You can't have foreign key fields pointing to an abstract class (there is no table in the DB for an abstract class).

You'll probably need to implement self-referential foreign key for each Group to belong to zero or one group. Something like this:

class Base(models.Model):
    name = models.CharField(max_length=200)
    def __unicode__(self):
        return self.name
    class Meta:
        abstract=True


class User(Base):
    groups = models.ManyToManyField('Group', through='Membership', related_name='members')


class Group(Base):
    head = models.ForeignKey(User)
    parent = models.ForeignKey('self', blank=True, null=True, related_name='children')

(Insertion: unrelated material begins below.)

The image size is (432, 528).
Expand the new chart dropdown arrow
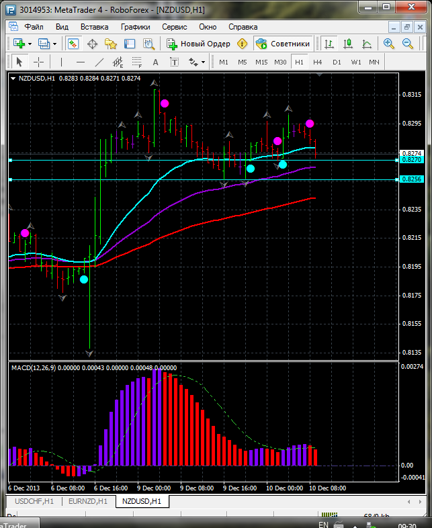(x=30, y=44)
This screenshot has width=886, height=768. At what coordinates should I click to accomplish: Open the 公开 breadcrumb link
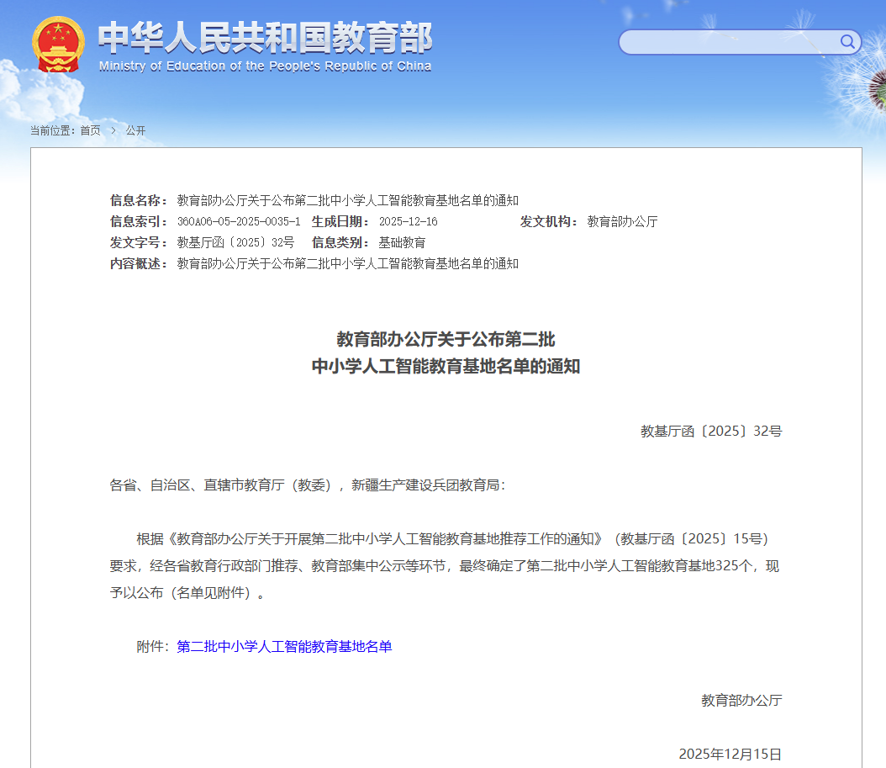[x=135, y=130]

    def descendants(self, **kwargs):
        qs = self.children_set.filter(**kwargs)
        for group in self.children_set.all():
            qs = qs | group.descendants(**kwargs)
        return qs


class Membership(models.Model):
    date_joined = models.DateField()
    user = models.ForeignKey(User)
    group = models.ForeignKey(Group)

The Base class above does nothing other than dictate that each inherited class has a name field in their respective DB table and __unicode__ method- nothing more. You could simply copy and paste the name field and __unicode__ method into User and Group and it would be functionally identical. Having a common abstract parent doesn't create any DB relationships and you can't use it to query the DB.

I can't really see any reason for using proxy classes in this situation.